Influence of calcination atmosphere on structure and electrochemical behavior of LiNi0.6Co0.2Mn0.2O2 cathode material for lithium-ion batteries

- The specific influence of calcination atmosphere (oxygen or air) on the structure, morphology and electrochemical properties of Ni-rich LiNi0.6Co0.2Mn0.2O2 material was individually investigated in detail.
- The functional mechanism of oxygen instead of air atmosphere during heat-treatment on improving electrochemical performance of LiNi0.6Co0.2Mn0.2O2 was revealed using electrochemical charge/discharge test, EIS and XPS.
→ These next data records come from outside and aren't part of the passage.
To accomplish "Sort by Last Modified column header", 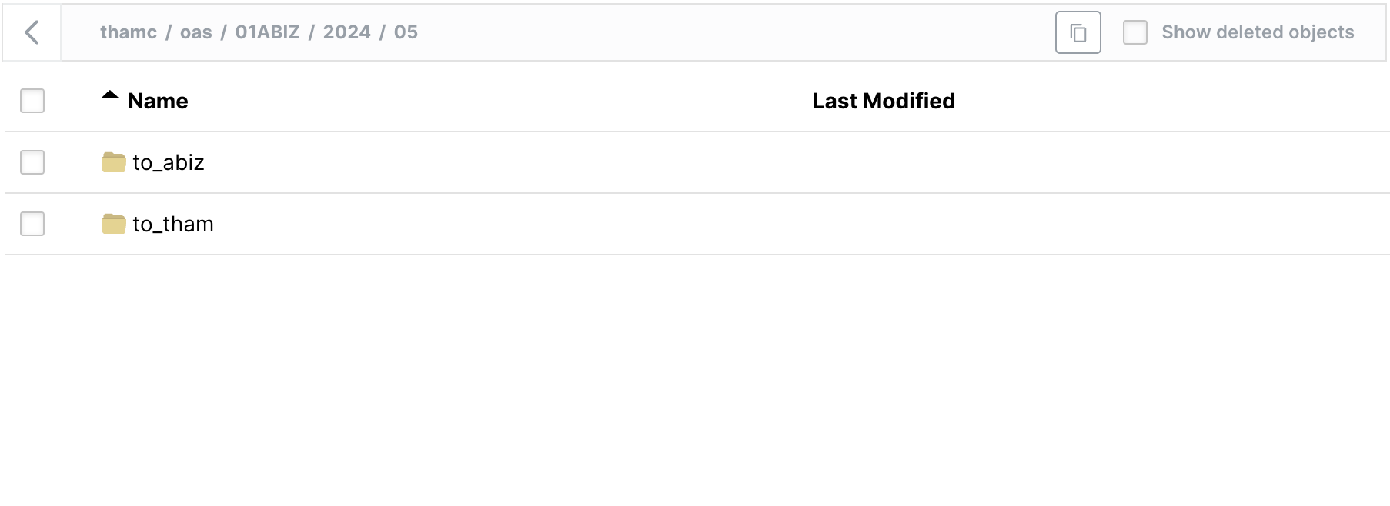I will 883,101.
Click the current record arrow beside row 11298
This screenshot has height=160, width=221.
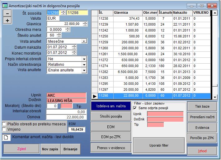click(x=95, y=96)
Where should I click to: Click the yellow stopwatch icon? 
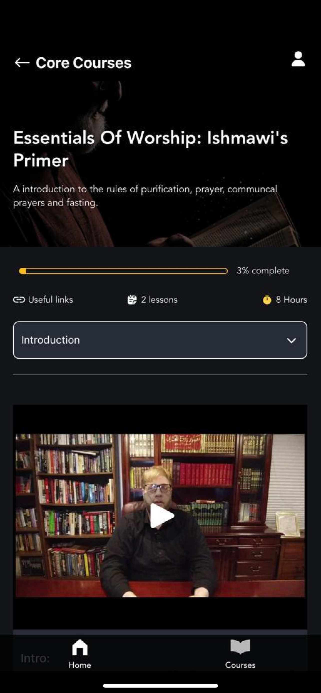(x=267, y=300)
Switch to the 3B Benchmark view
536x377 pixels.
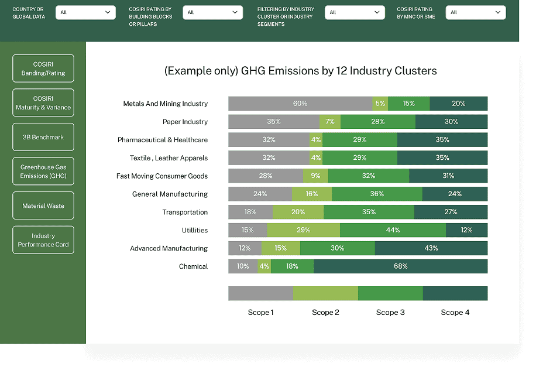(43, 137)
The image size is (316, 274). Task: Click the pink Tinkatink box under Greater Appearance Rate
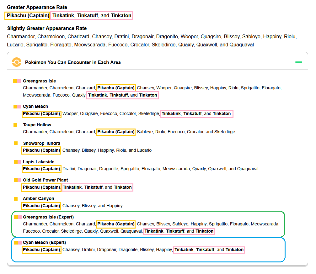[x=92, y=15]
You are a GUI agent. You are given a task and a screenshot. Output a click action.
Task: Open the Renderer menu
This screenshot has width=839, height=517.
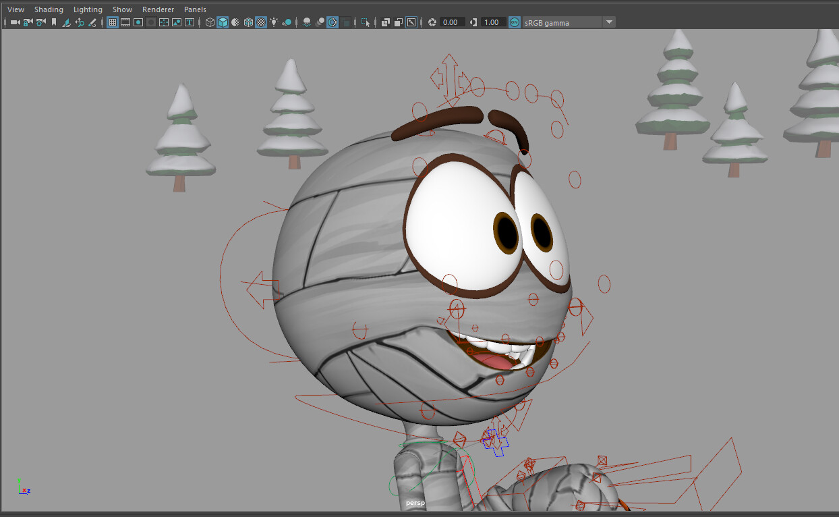point(158,9)
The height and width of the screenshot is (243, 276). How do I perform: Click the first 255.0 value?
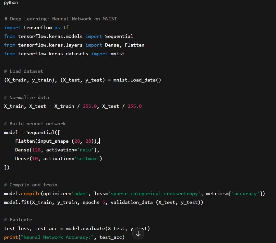pyautogui.click(x=90, y=106)
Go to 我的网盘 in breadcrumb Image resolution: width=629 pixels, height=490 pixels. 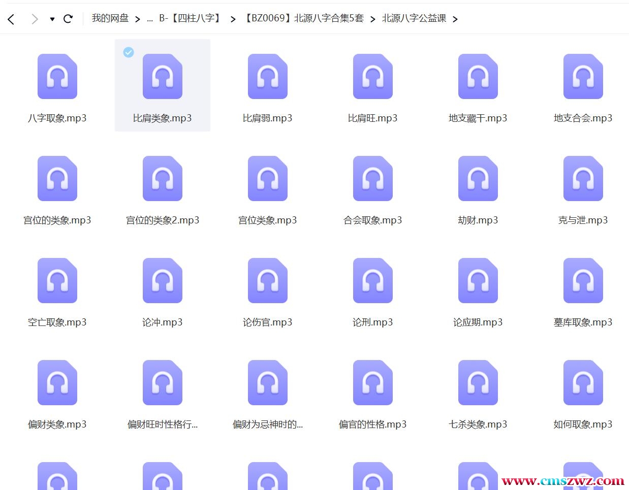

Layered Ni-rich LiNi0.6Co0.2Mn0.2O2 (LNCMO) materials are prepared by calcining the mixture of Ni0.6Co0.2Mn0.2(OH)2 precursor (co-precipitation method) and Li salts (Li2CO3). Two different caicination atmosphere (air and oxygen) are adopted to obtain final two samples of LNCMO-A (air) and LNCMO-O (oxygen) to individually investigate the influence of oxygen instead of air atmosphere on the structure and electrochemical behavior of the LNCMO materials. Both two samples are characterized by X-ray diffraction (XRD), scanning electron microscopy (SEM), X-ray photoelectron spectroscopy (XPS) and electrochemical charge/discharge tests including cyclic voltammetry (CV) and electrochemical impedance spectroscopy (EIS). XRD and SEM results show the LNCMO-O sample possesses relatively smaller Li+/Ni2+ cation mixing, better layer-structure ordering and smaller primary particle size. The electrochemical charge/discharge test results show the LNCMO-O sample exhibits superior discharge capacity (184.6 mAh g−1 at 0.1C), higher cycling retention (91.4% after 100 cycles at 0.5C) and promoted rate performance. Further XPS, CV and EIS analyses on the promotion mechanism demonstrate that the oxygen-atmosphere calcination is important and beneficial to improve the electrochemical performance for Ni-rich LiNi0.6Co0.2Mn0.2O2 material.